» CYTOWANY TEKST
────
Co ciekawe, warunki były tak nieprzewidywalne, że najpierw zastanawiałeś się, gdzie położyć nogę, żeby się nie zapaść, a po chwili bez problemu wsiadałeś na siodełko.

Na szczycie było wyjątkowo bezwietrznie w tym dniu.

Długa droga przed nami. Dopijamy kawkę i myk w dół.

Po tym freerideowym incydencie następuje czarna, bezzdjęciowa dziura.
Najpierw w poszukiwaniu szlaku przedzieraliśmy się przez zasypaną śniegiem kosówkę. Pozostawiam pole do popisu waszej wyobraźni, jak to wyglądało. Gdy na drzewie znaleźliśmy już upragniony zielony szlaczek, nastąpił świetny ale zdecydowanie za krótki zjazd w puszystym (o dziwo) śniegu. Szybko po tym znów wylądowaliśmy w czarnej dupie. Graniowo-trawersowy szlak mimo swojego niewątpliwego uroku okazał się zupełnie nieprzejezdny.  Spacer w dół z rowerem…. po prostu bomba.

Podjazd miał okazać się wybawieniem. Niestety i tu po kilkuset metrach dała osobie znać plusowa temperatura. Nie mam pojęcia jak przedarliśmy się przez tą śnieżną breję.
────
» ZBIÓR DANYCH
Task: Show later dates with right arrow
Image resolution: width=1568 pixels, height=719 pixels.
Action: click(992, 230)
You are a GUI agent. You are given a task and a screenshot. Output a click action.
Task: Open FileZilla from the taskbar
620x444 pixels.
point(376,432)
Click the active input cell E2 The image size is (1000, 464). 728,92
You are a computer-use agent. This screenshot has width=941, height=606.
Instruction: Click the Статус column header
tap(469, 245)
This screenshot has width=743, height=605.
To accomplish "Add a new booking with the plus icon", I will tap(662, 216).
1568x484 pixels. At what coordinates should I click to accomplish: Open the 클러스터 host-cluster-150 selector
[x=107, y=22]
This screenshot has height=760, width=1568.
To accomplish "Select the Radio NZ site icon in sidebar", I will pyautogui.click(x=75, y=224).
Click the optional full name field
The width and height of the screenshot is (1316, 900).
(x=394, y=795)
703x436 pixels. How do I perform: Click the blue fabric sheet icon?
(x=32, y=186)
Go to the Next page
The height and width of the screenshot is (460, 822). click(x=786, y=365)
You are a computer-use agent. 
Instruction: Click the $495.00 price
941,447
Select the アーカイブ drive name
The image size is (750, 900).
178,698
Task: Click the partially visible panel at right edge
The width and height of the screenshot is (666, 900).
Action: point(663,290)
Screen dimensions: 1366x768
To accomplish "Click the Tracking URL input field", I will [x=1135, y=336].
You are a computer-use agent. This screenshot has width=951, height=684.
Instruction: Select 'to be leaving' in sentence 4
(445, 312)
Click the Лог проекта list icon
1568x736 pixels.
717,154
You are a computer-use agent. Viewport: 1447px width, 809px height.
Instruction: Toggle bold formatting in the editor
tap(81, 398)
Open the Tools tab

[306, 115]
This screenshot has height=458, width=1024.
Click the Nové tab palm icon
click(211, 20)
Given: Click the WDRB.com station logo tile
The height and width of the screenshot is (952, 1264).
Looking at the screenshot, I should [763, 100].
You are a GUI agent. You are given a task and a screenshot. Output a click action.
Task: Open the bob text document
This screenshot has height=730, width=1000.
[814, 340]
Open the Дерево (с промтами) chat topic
────
» TREŚĆ ZADANIA
Który szlak okazał się według cytowanego tekstu zupełnie nieprzejezdny?

» ODPOWIEDŹ
Graniowo-trawersowy szlak.